> [Problem]
Turn the lines of data below into a numbered list, leaving out any blank lines.

> [Material for this exercise]
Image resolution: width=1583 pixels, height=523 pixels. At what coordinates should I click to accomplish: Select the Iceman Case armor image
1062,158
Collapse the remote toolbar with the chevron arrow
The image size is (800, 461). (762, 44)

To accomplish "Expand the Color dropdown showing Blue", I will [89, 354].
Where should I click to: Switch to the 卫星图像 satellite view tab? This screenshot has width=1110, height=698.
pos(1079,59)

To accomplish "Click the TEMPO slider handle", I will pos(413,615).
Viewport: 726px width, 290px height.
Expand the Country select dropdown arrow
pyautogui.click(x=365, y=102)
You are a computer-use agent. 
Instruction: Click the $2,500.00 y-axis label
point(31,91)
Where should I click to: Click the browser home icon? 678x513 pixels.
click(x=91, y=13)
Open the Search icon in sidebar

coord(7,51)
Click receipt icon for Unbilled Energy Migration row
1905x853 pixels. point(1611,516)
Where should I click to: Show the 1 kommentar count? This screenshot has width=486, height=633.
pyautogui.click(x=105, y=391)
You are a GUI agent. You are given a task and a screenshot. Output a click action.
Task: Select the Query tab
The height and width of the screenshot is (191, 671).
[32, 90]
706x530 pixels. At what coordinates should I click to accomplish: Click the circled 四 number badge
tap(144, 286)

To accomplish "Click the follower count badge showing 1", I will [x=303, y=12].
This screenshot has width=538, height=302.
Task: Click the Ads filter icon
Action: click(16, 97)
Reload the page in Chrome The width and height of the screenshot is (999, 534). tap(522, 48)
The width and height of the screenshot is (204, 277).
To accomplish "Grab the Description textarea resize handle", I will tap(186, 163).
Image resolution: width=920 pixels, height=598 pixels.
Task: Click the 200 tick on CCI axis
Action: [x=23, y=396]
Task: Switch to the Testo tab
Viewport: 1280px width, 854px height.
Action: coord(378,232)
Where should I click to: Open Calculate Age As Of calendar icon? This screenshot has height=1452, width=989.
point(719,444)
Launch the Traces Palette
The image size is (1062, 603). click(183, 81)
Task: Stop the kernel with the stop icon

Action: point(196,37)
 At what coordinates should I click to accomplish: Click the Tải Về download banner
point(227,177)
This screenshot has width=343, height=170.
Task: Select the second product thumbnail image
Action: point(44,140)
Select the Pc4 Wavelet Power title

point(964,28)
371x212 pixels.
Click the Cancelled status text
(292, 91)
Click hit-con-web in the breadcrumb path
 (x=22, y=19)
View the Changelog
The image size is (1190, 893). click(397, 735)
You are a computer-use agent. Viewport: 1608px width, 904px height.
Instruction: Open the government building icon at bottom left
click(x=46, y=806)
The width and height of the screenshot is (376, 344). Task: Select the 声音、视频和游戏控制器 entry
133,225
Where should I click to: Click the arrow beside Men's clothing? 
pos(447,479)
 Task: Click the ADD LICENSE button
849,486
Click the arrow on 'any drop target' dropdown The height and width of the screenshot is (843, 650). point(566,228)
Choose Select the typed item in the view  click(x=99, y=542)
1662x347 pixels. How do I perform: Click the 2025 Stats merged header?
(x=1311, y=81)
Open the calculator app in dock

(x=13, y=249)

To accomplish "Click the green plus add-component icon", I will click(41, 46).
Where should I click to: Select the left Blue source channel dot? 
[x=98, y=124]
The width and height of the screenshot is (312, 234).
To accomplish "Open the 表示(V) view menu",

> [Response for this exercise]
1. Image resolution: width=1583 pixels, height=523 pixels. At what coordinates should I click to accomplish: Select the Iceman Case armor image
2. 1062,158
3. Collapse the remote toolbar with the chevron arrow
4. The image size is (800, 461). (762, 44)
5. To accomplish "Expand the Color dropdown showing Blue", I will [89, 354].
6. Where should I click to: Switch to the 卫星图像 satellite view tab? This screenshot has width=1110, height=698.
7. pos(1079,59)
8. To accomplish "Click the TEMPO slider handle", I will pos(413,615).
9. Viewport: 726px width, 290px height.
10. Expand the Country select dropdown arrow
11. pyautogui.click(x=365, y=102)
12. You are a computer-use agent. 
13. Instruction: Click the $2,500.00 y-axis label
14. point(31,91)
15. Where should I click to: Click the browser home icon? 678x513 pixels.
16. click(x=91, y=13)
17. Open the Search icon in sidebar
18. coord(7,51)
19. Click receipt icon for Unbilled Energy Migration row
20. 1905x853 pixels. point(1611,516)
21. Where should I click to: Show the 1 kommentar count? This screenshot has width=486, height=633.
22. pyautogui.click(x=105, y=391)
23. You are a GUI agent. You are given a task and a screenshot. Output a click action.
24. Task: Select the Query tab
25. The height and width of the screenshot is (191, 671).
26. [32, 90]
27. 706x530 pixels. At what coordinates should I click to accomplish: Click the circled 四 number badge
28. tap(144, 286)
29. To accomplish "Click the follower count badge showing 1", I will [x=303, y=12].
30. This screenshot has width=538, height=302.
31. Task: Click the Ads filter icon
32. Action: click(16, 97)
33. Reload the page in Chrome The width and height of the screenshot is (999, 534). tap(522, 48)
34. The width and height of the screenshot is (204, 277).
35. To accomplish "Grab the Description textarea resize handle", I will tap(186, 163).
36. Image resolution: width=920 pixels, height=598 pixels.
37. Task: Click the 200 tick on CCI axis
38. Action: [x=23, y=396]
39. Task: Switch to the Testo tab
40. Viewport: 1280px width, 854px height.
41. Action: coord(378,232)
42. Where should I click to: Open Calculate Age As Of calendar icon? This screenshot has height=1452, width=989.
43. point(719,444)
44. Launch the Traces Palette
45. The image size is (1062, 603). click(183, 81)
46. Task: Stop the kernel with the stop icon
47. Action: point(196,37)
48.  At what coordinates should I click to accomplish: Click the Tải Về download banner
49. point(227,177)
50. This screenshot has width=343, height=170.
51. Task: Select the second product thumbnail image
52. Action: point(44,140)
53. Select the Pc4 Wavelet Power title
54. point(964,28)
55. 371x212 pixels.
56. Click the Cancelled status text
57. (292, 91)
58. Click hit-con-web in the breadcrumb path
59.  (x=22, y=19)
60. View the Changelog
61. The image size is (1190, 893). click(397, 735)
62. You are a computer-use agent. Viewport: 1608px width, 904px height.
63. Instruction: Open the government building icon at bottom left
64. click(x=46, y=806)
65. The width and height of the screenshot is (376, 344). Task: Select the 声音、视频和游戏控制器 entry
66. 133,225
67. Where should I click to: Click the arrow beside Men's clothing? 
68. pos(447,479)
69.  Task: Click the ADD LICENSE button
70. 849,486
71. Click the arrow on 'any drop target' dropdown The height and width of the screenshot is (843, 650). point(566,228)
72. Choose Select the typed item in the view  click(x=99, y=542)
73. 1662x347 pixels. How do I perform: Click the 2025 Stats merged header?
74. (x=1311, y=81)
75. Open the calculator app in dock
76. (x=13, y=249)
77. To accomplish "Click the green plus add-component icon", I will click(41, 46).
78. Where should I click to: Select the left Blue source channel dot? 
79. [x=98, y=124]
80. The width and height of the screenshot is (312, 234).
81. To accomplish "Open the 表示(V) view menu",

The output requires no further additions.